_EXERCISE OBJECTIVE_
An exact copy of the entries, with every picture omitted, is what is needed here.

_Stored records_
== Segment start ==
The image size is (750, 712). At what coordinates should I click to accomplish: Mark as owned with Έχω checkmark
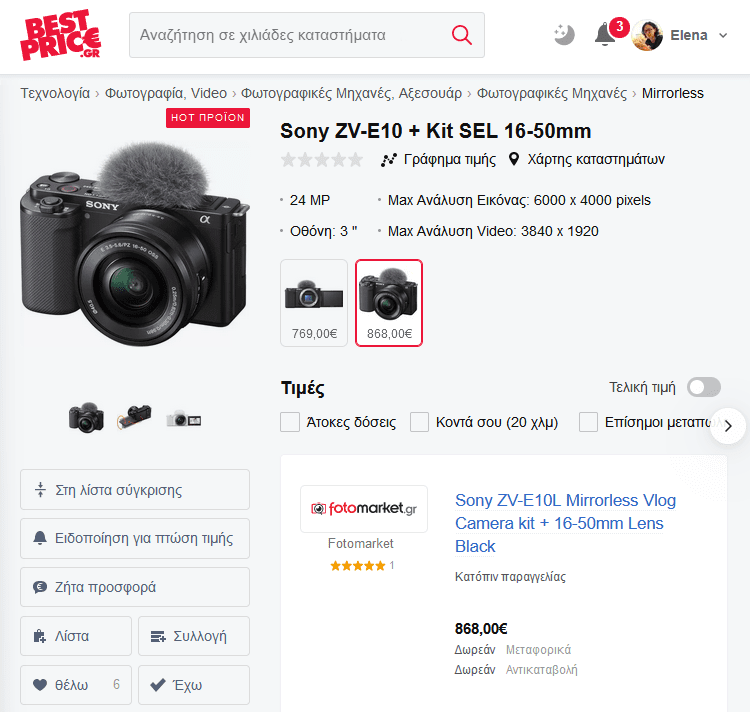194,685
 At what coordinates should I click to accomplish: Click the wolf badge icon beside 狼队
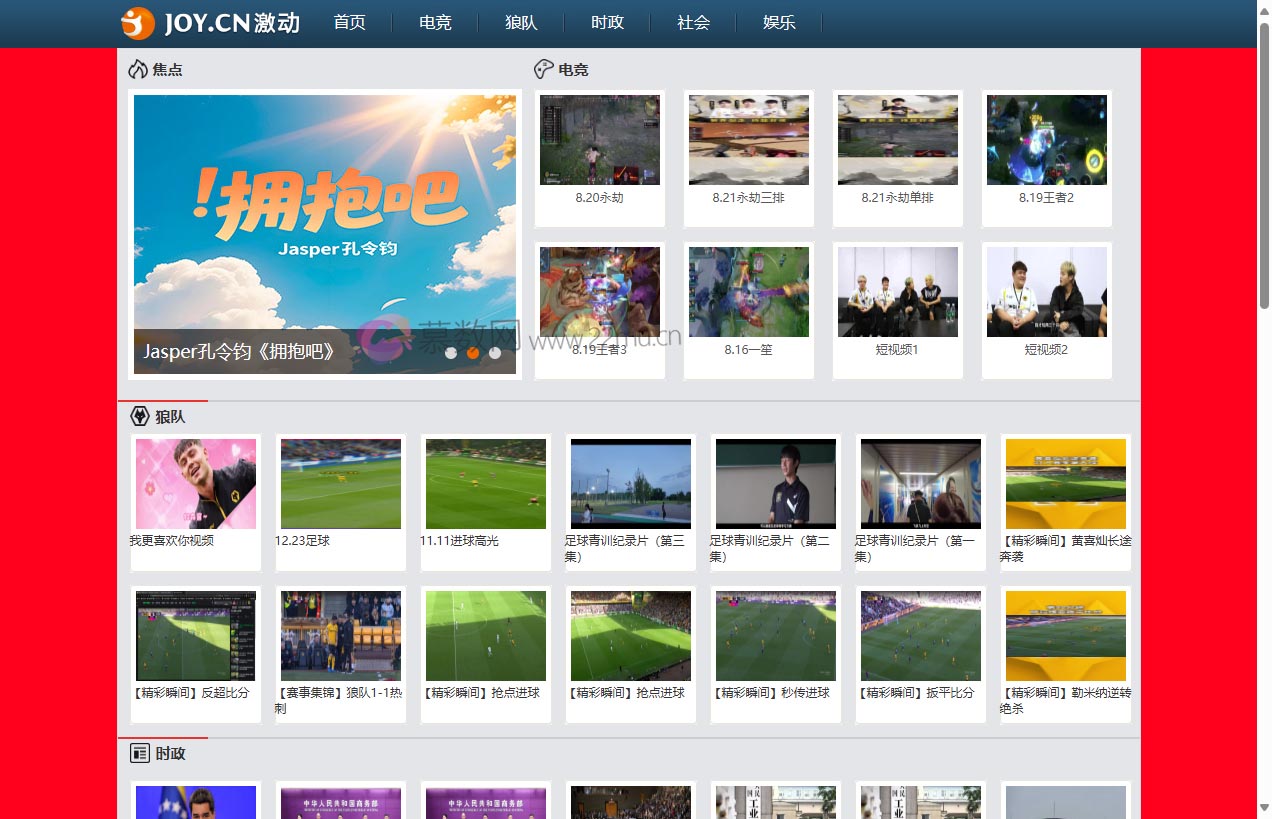tap(140, 416)
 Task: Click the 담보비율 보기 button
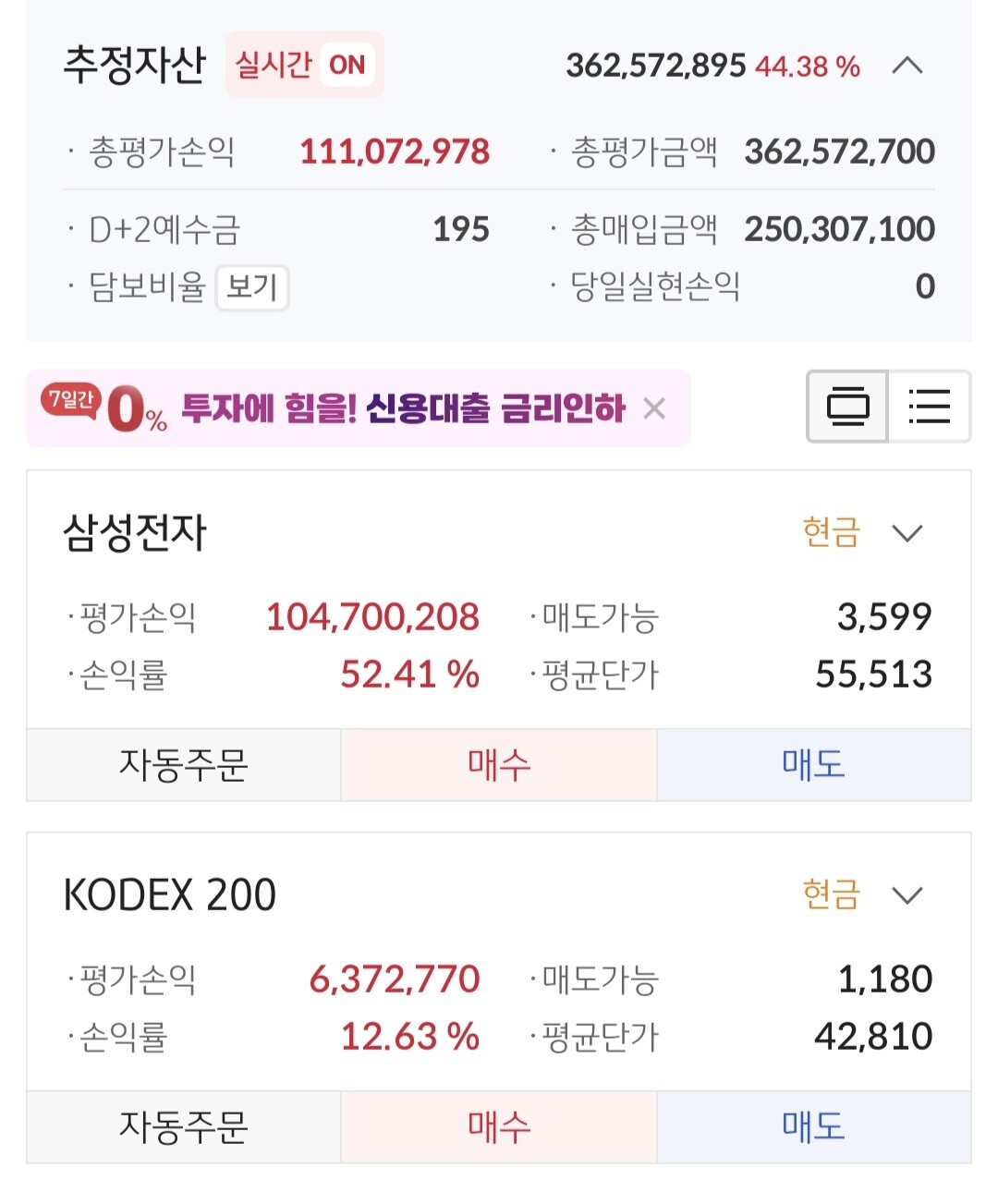tap(252, 287)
== Segment end ==
_RESULT OF THE TASK_
The image size is (750, 712). At what coordinates should I click to accomplish: Mark as owned with Έχω checkmark
194,685
 At what coordinates should I click to accomplish: Click the wolf badge icon beside 狼队
tap(140, 416)
 Task: Click the 담보비율 보기 button
tap(252, 287)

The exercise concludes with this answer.